Monday, March 24, 2008
Middlesex by Jeffrey Eugenides is probably one of the best novels I have read. I usually read novels very fast but with this one I tokk my time, enjoying his writing style and hoping not to finish it soon.
It was published in 2002 and won the Pulitzer Prize for Fiction in 2003. Ambitious and brilliantly conceived, Middlesex traces a rampant gene through generations of the Stephenides family, which caused narrator Cal Stephenides to be “reborn” as a boy when he’d previously been raised as a girl. Not a “him” in the strictest sense then, but a hermaphrodite. Cal’s story traces his/her Greek roots through the Depression, WWII and the Detroit race riots, up to the present.
Unlike most of my posts, this is a lot of words and a few pictures, here are a few excerpts of the book, enjoy!
"I'm working up with the foregoing to a physical description of myself...
As a baby, even as a little girl, I possessed an awkward, extravagant beauty. No single feature was right in itself and yet, taken all together, something captivating emerged. An inadvertent harmony was achieved by my irregular features. A changeableness in my expressions, too, as if beneath my visible face there was another, always having second thoughts."
"Emotions, in my experience, aren't covered by single words. I don't believe in "sadness," "joy" or "regret." Maybe the best proof that language is patriarchal is that it oversimplifies feeling. I'd like to have at my disposal complicated hybrid emotions, Germanic train-car constructions like, say, "the happiness that attends disaster." Or: "the disappointment of sleeping with one's fantasy." I'd like to show how "intimations of mortality brought on by aging family members" connects with "the hatred of mirrors that begins in middle age." I'd like to have a word for "the sadness inspired by failing restaurants" as well as for "the excitement of getting a room with a minibar." I've never had the right words to describe my life, and now that I've entered my story, I need them more than ever. "

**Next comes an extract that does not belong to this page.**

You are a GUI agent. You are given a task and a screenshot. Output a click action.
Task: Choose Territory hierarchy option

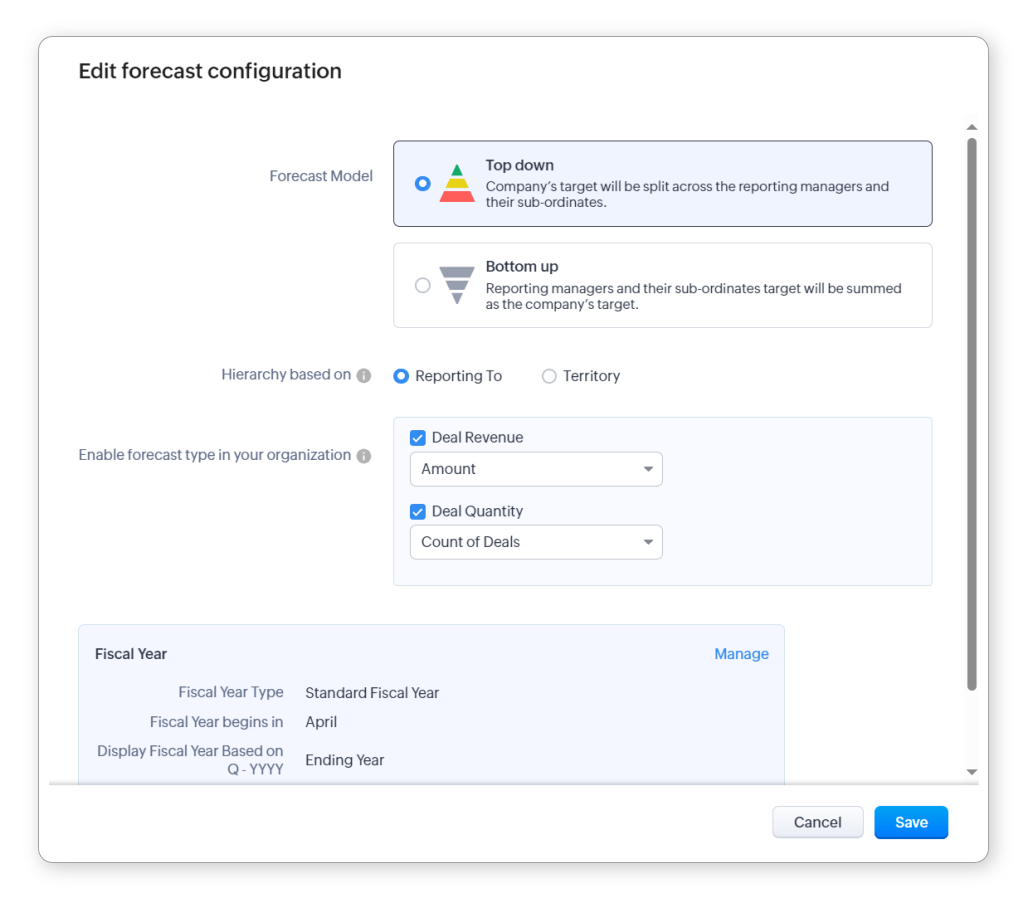[549, 376]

"To resume my parents' story, I need to bring up a very embarrassing memory for a Greek American: Michael Dukakis on his tank. Do you remember that? The single image that doomed our hopes of getting a Greek into the White House: Dukakis, wearing an oversize army helmet, bouncing along on top of an M41 Walker Buldog. Trying to look presidential but looking instead a little boy on an amusement park ride. (Every time a Greek gets near the Oval Office something goes wrong. First it was Agnew with tax evasion and it was Dukakis with the tank.) Before Dukakis climbed up on that armored vehicle, before he took off his J. Press suit and put on that army fatigues, we all felt - I speak for my fellow Greek Americans, whether they want me to or not - a sense of exultation. This man was the Democratic nominee for the President of the United States! He was from Massachusetts, like the Kennedys! (...) Look at the bumper stickers on all the Volvos. "Dukakis." A name with more than two vowels in it running for President! The last time that had happened was Eisenhower (who looked good on a tank). Generally speaking Americans like their president to have no more than two vowels. Truman. Johnson. Nixon. Clinton. If they have more than two vowels (Reagan), they can have no more than two syllables. Even better is one syllable and one vowel: Bush. Had to do that twice. Why did Mario Cuomo decided against running for president? What conclusion did he come to as he withdrew to think the matter through? Unlike Michael Dukakis, who was from academic Massachusetts, Mario Cuomo was from New York and knew what was what. Cuomo knew he'd never win. Too liberal for the moment, certainly. But also: too many vowels."